◆ **Data shown**:
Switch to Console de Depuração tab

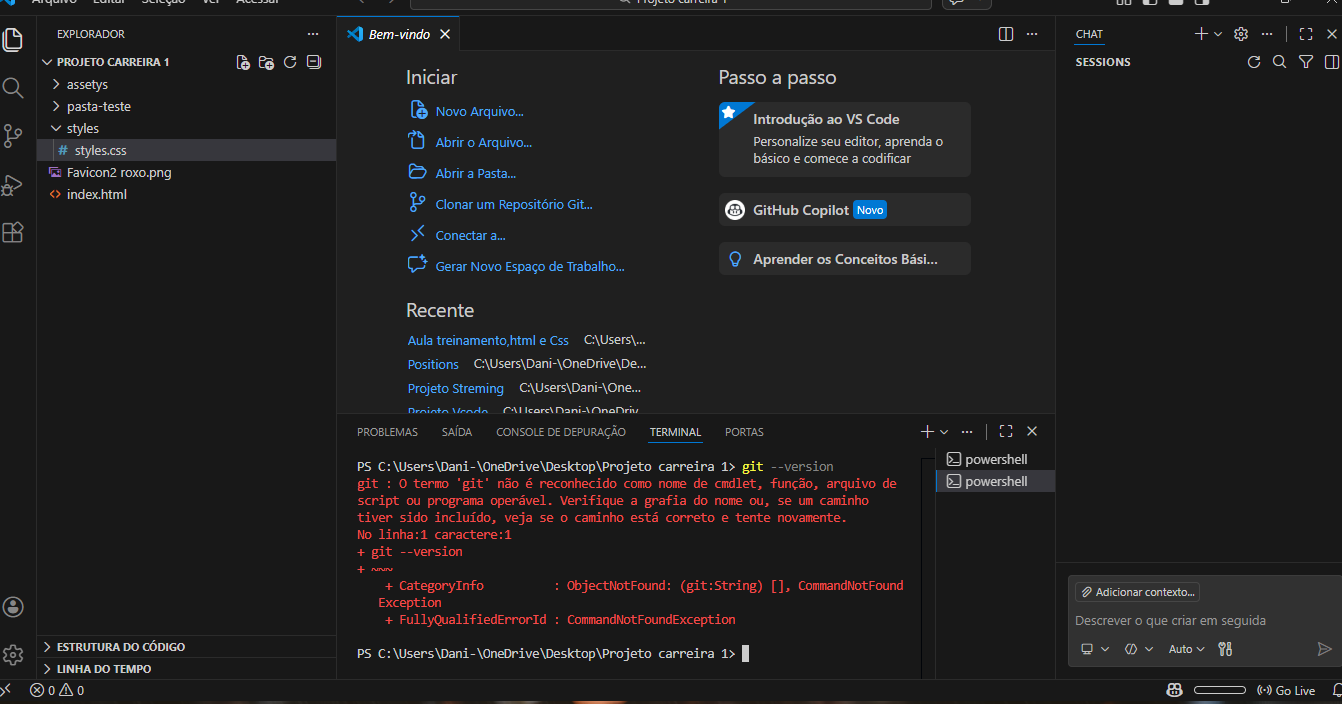click(560, 432)
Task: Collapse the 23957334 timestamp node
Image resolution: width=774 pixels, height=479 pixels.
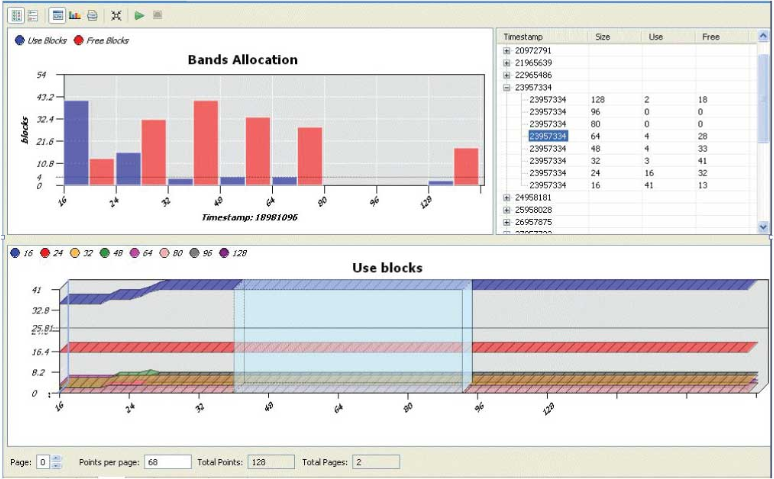Action: (x=507, y=88)

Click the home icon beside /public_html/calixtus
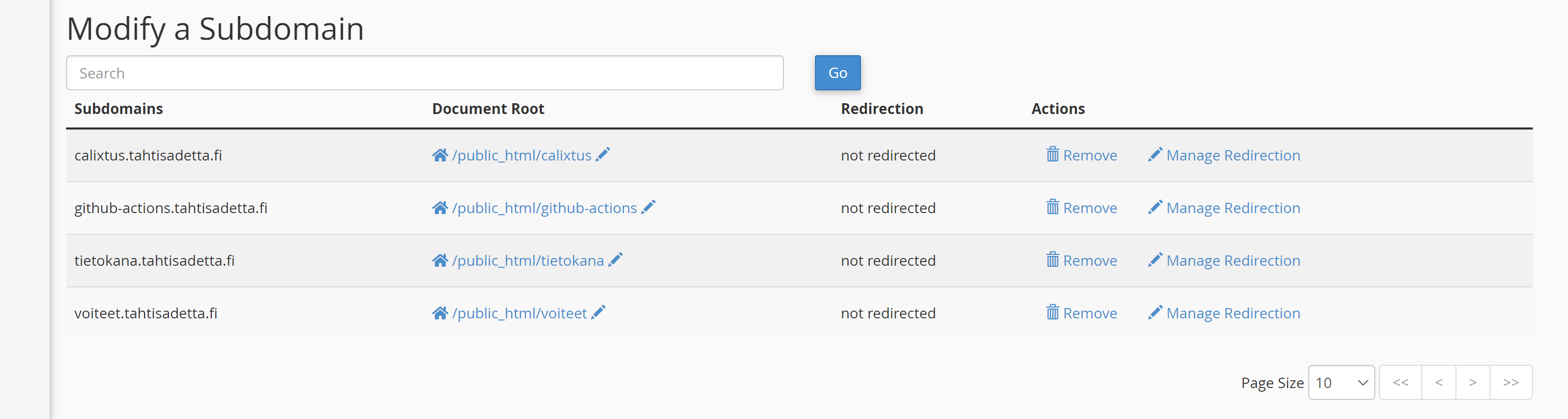coord(440,155)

◆ **Task statement**: Restate word for word the lines from the one holding "Click the home" down through the last line of the records above, and do not include the pictures.

◆ **Reply**:
Click the home icon beside /public_html/calixtus
coord(440,155)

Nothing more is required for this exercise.